(Screenshot grounding data)
◆ ◆ ◆ ◆ ◆

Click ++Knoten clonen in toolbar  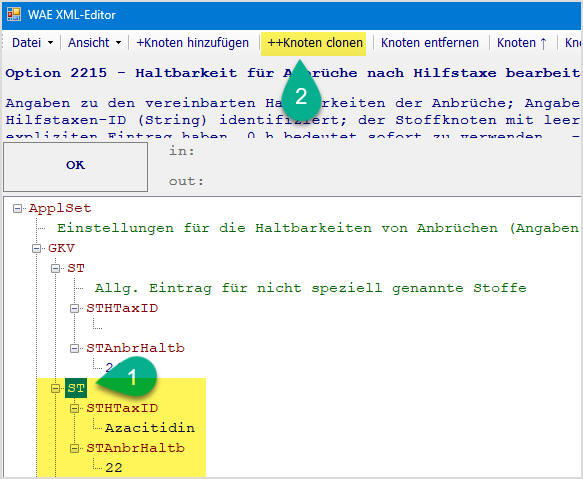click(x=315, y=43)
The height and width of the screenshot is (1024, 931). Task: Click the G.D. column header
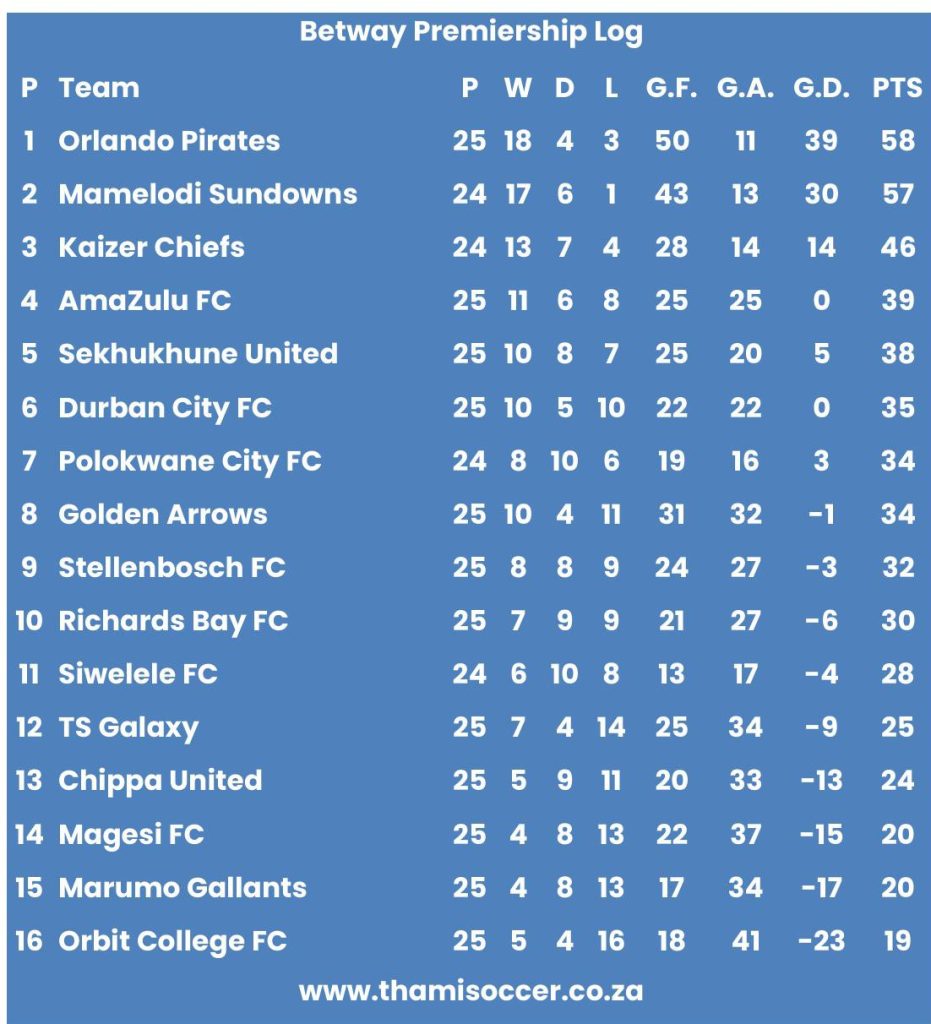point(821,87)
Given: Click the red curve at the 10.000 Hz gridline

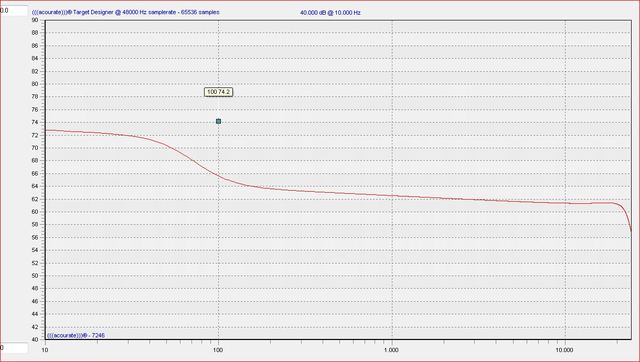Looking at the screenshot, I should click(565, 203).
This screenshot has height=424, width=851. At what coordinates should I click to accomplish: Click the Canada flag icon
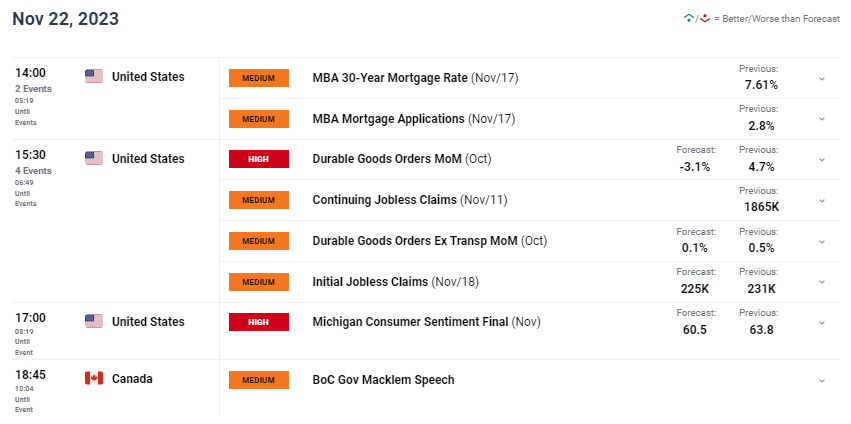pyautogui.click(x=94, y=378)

◆ ◆ ◆ ◆ ◆

Omit the pictures, and please restate word for word the lines running from the line with "This screenshot has" to the end of the entries.

This screenshot has height=424, width=851. At what coordinates should I click to accomplish: Click the Canada flag icon
pyautogui.click(x=94, y=378)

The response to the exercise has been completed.